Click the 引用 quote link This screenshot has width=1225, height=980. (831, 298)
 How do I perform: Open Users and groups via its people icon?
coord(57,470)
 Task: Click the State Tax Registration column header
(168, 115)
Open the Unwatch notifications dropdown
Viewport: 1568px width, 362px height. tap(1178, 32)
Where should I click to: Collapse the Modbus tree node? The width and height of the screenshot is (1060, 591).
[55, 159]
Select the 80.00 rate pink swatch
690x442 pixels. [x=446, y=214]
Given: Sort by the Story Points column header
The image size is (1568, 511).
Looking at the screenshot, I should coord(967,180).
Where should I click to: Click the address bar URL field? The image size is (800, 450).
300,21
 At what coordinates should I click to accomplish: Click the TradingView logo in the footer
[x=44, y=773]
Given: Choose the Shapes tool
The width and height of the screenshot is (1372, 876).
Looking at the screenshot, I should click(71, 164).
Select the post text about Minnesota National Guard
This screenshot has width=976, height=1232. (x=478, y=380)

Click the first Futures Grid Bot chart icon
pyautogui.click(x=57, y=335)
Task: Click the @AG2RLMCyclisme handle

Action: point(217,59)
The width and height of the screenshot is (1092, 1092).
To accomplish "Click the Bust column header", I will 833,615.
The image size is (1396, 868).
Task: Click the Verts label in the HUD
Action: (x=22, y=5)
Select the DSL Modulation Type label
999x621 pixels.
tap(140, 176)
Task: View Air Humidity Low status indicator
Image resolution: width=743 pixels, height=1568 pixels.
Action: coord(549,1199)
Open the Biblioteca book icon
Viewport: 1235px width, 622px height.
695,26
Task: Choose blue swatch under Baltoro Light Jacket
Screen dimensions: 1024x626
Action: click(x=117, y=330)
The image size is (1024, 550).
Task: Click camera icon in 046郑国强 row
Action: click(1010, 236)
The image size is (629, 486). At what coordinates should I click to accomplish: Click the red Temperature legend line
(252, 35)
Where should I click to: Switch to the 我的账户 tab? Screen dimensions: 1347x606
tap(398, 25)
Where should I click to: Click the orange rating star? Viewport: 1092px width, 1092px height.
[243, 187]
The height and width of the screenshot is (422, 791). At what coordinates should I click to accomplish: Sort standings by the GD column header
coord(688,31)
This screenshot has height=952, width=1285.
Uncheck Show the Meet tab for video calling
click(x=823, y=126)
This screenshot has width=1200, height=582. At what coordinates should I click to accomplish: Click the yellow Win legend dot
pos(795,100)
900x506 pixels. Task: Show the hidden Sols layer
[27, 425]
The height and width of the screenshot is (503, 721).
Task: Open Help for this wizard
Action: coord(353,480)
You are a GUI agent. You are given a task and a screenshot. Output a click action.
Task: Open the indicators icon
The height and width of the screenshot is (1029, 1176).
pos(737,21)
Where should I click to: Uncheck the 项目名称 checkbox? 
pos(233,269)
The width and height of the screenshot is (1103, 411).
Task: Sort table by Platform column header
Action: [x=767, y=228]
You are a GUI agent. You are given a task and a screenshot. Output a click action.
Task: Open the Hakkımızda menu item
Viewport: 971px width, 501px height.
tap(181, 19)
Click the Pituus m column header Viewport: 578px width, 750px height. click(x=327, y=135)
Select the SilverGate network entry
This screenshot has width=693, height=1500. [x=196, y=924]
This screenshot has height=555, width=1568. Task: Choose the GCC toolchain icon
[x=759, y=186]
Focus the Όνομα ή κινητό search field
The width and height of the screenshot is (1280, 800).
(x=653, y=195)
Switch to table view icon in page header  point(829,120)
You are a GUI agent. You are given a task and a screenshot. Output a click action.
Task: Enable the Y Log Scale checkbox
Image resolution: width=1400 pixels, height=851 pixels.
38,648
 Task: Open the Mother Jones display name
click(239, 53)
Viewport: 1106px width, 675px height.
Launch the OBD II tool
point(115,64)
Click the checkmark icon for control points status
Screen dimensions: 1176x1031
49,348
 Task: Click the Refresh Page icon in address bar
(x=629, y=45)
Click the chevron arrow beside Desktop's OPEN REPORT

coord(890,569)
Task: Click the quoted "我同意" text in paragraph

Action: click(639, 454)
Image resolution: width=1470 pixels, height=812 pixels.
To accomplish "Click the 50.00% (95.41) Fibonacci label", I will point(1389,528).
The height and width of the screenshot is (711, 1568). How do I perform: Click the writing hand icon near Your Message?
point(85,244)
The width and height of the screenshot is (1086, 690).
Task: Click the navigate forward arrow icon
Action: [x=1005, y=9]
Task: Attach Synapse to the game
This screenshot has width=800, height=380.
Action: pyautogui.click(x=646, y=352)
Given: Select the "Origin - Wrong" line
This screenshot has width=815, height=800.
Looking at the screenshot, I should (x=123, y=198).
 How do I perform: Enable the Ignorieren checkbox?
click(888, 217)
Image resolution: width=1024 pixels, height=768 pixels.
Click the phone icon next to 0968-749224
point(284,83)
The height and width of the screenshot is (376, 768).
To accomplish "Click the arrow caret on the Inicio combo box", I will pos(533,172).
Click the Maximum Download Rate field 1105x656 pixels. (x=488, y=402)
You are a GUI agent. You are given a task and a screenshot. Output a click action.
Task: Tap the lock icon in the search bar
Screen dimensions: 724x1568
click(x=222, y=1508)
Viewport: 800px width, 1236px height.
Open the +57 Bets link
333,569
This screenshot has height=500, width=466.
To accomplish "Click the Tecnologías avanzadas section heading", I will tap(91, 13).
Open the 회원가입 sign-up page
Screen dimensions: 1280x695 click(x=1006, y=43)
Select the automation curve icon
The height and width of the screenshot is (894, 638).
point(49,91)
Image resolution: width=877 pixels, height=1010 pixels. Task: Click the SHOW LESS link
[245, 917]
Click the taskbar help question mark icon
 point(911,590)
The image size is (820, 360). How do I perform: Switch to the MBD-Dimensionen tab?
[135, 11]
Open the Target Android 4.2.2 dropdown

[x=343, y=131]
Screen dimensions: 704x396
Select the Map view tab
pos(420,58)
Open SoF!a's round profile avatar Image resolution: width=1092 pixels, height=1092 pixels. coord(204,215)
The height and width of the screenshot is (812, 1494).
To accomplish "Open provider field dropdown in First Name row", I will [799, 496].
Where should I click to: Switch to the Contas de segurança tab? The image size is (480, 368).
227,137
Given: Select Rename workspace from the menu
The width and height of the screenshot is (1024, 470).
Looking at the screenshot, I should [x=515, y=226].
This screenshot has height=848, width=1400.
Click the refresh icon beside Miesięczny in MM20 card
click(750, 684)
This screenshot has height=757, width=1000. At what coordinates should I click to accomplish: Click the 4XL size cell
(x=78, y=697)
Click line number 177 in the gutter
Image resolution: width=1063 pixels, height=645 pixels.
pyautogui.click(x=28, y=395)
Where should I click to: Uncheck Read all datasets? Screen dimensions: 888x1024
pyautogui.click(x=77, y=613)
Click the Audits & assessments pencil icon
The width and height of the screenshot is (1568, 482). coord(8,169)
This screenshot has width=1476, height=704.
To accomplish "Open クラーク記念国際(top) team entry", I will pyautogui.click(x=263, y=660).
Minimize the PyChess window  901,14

***

Problem statement
Restate all of the entries above precisely.

Response box
Click the 引用 quote link This screenshot has width=1225, height=980. (831, 298)
 How do I perform: Open Users and groups via its people icon?
coord(57,470)
 Task: Click the State Tax Registration column header
(168, 115)
Open the Unwatch notifications dropdown
Viewport: 1568px width, 362px height. tap(1178, 32)
Where should I click to: Collapse the Modbus tree node? The width and height of the screenshot is (1060, 591).
[55, 159]
Select the 80.00 rate pink swatch
690x442 pixels. [x=446, y=214]
Given: Sort by the Story Points column header
The image size is (1568, 511).
Looking at the screenshot, I should coord(967,180).
Where should I click to: Click the address bar URL field? The image size is (800, 450).
300,21
 At what coordinates should I click to accomplish: Click the TradingView logo in the footer
[x=44, y=773]
Given: Choose the Shapes tool
The width and height of the screenshot is (1372, 876).
Looking at the screenshot, I should click(71, 164).
Select the post text about Minnesota National Guard
This screenshot has width=976, height=1232. (x=478, y=380)

Click the first Futures Grid Bot chart icon
pyautogui.click(x=57, y=335)
Task: Click the @AG2RLMCyclisme handle

Action: point(217,59)
The width and height of the screenshot is (1092, 1092).
To accomplish "Click the Bust column header", I will 833,615.
The image size is (1396, 868).
Task: Click the Verts label in the HUD
Action: (x=22, y=5)
Select the DSL Modulation Type label
999x621 pixels.
tap(140, 176)
Task: View Air Humidity Low status indicator
Image resolution: width=743 pixels, height=1568 pixels.
Action: coord(549,1199)
Open the Biblioteca book icon
Viewport: 1235px width, 622px height.
695,26
Task: Choose blue swatch under Baltoro Light Jacket
Screen dimensions: 1024x626
Action: click(x=117, y=330)
The image size is (1024, 550).
Task: Click camera icon in 046郑国强 row
Action: click(1010, 236)
The image size is (629, 486). At what coordinates should I click to accomplish: Click the red Temperature legend line
(252, 35)
Where should I click to: Switch to the 我的账户 tab? Screen dimensions: 1347x606
tap(398, 25)
Where should I click to: Click the orange rating star? Viewport: 1092px width, 1092px height.
[243, 187]
The height and width of the screenshot is (422, 791). At what coordinates should I click to accomplish: Sort standings by the GD column header
coord(688,31)
This screenshot has height=952, width=1285.
Uncheck Show the Meet tab for video calling
click(x=823, y=126)
This screenshot has width=1200, height=582. At what coordinates should I click to accomplish: Click the yellow Win legend dot
pos(795,100)
900x506 pixels. Task: Show the hidden Sols layer
[27, 425]
The height and width of the screenshot is (503, 721).
Task: Open Help for this wizard
Action: coord(353,480)
You are a GUI agent. You are given a task and a screenshot. Output a click action.
Task: Open the indicators icon
The height and width of the screenshot is (1029, 1176).
pos(737,21)
Where should I click to: Uncheck the 项目名称 checkbox? 
pos(233,269)
The width and height of the screenshot is (1103, 411).
Task: Sort table by Platform column header
Action: [x=767, y=228]
You are a GUI agent. You are given a task and a screenshot. Output a click action.
Task: Open the Hakkımızda menu item
Viewport: 971px width, 501px height.
tap(181, 19)
Click the Pituus m column header Viewport: 578px width, 750px height. click(x=327, y=135)
Select the SilverGate network entry
This screenshot has width=693, height=1500. [x=196, y=924]
This screenshot has height=555, width=1568. Task: Choose the GCC toolchain icon
[x=759, y=186]
Focus the Όνομα ή κινητό search field
The width and height of the screenshot is (1280, 800).
(x=653, y=195)
Switch to table view icon in page header  point(829,120)
You are a GUI agent. You are given a task and a screenshot. Output a click action.
Task: Enable the Y Log Scale checkbox
Image resolution: width=1400 pixels, height=851 pixels.
38,648
 Task: Open the Mother Jones display name
click(239, 53)
Viewport: 1106px width, 675px height.
Launch the OBD II tool
point(115,64)
Click the checkmark icon for control points status
Screen dimensions: 1176x1031
49,348
 Task: Click the Refresh Page icon in address bar
(x=629, y=45)
Click the chevron arrow beside Desktop's OPEN REPORT

coord(890,569)
Task: Click the quoted "我同意" text in paragraph

Action: click(639, 454)
Image resolution: width=1470 pixels, height=812 pixels.
To accomplish "Click the 50.00% (95.41) Fibonacci label", I will point(1389,528).
The height and width of the screenshot is (711, 1568). How do I perform: Click the writing hand icon near Your Message?
point(85,244)
The width and height of the screenshot is (1086, 690).
Task: Click the navigate forward arrow icon
Action: [x=1005, y=9]
Task: Attach Synapse to the game
This screenshot has width=800, height=380.
Action: pyautogui.click(x=646, y=352)
Given: Select the "Origin - Wrong" line
This screenshot has width=815, height=800.
Looking at the screenshot, I should (x=123, y=198).
 How do I perform: Enable the Ignorieren checkbox?
click(888, 217)
Image resolution: width=1024 pixels, height=768 pixels.
Click the phone icon next to 0968-749224
point(284,83)
The height and width of the screenshot is (376, 768).
To accomplish "Click the arrow caret on the Inicio combo box", I will pos(533,172).
Click the Maximum Download Rate field 1105x656 pixels. (x=488, y=402)
You are a GUI agent. You are given a task and a screenshot. Output a click action.
Task: Tap the lock icon in the search bar
Screen dimensions: 724x1568
click(x=222, y=1508)
Viewport: 800px width, 1236px height.
Open the +57 Bets link
333,569
This screenshot has height=500, width=466.
To accomplish "Click the Tecnologías avanzadas section heading", I will tap(91, 13).
Open the 회원가입 sign-up page
Screen dimensions: 1280x695 click(x=1006, y=43)
Select the automation curve icon
The height and width of the screenshot is (894, 638).
point(49,91)
Image resolution: width=877 pixels, height=1010 pixels. Task: Click the SHOW LESS link
[245, 917]
Click the taskbar help question mark icon
 point(911,590)
The image size is (820, 360). How do I perform: Switch to the MBD-Dimensionen tab?
[135, 11]
Open the Target Android 4.2.2 dropdown

[x=343, y=131]
Screen dimensions: 704x396
Select the Map view tab
pos(420,58)
Open SoF!a's round profile avatar Image resolution: width=1092 pixels, height=1092 pixels. coord(204,215)
The height and width of the screenshot is (812, 1494).
To accomplish "Open provider field dropdown in First Name row", I will [799, 496].
Where should I click to: Switch to the Contas de segurança tab? The image size is (480, 368).
227,137
Given: Select Rename workspace from the menu
The width and height of the screenshot is (1024, 470).
Looking at the screenshot, I should [x=515, y=226].
This screenshot has height=848, width=1400.
Click the refresh icon beside Miesięczny in MM20 card
click(750, 684)
This screenshot has height=757, width=1000. At what coordinates should I click to accomplish: Click the 4XL size cell
(x=78, y=697)
Click line number 177 in the gutter
Image resolution: width=1063 pixels, height=645 pixels.
pyautogui.click(x=28, y=395)
Where should I click to: Uncheck Read all datasets? Screen dimensions: 888x1024
pyautogui.click(x=77, y=613)
Click the Audits & assessments pencil icon
The width and height of the screenshot is (1568, 482). coord(8,169)
This screenshot has width=1476, height=704.
To accomplish "Open クラーク記念国際(top) team entry", I will pyautogui.click(x=263, y=660).
Minimize the PyChess window  901,14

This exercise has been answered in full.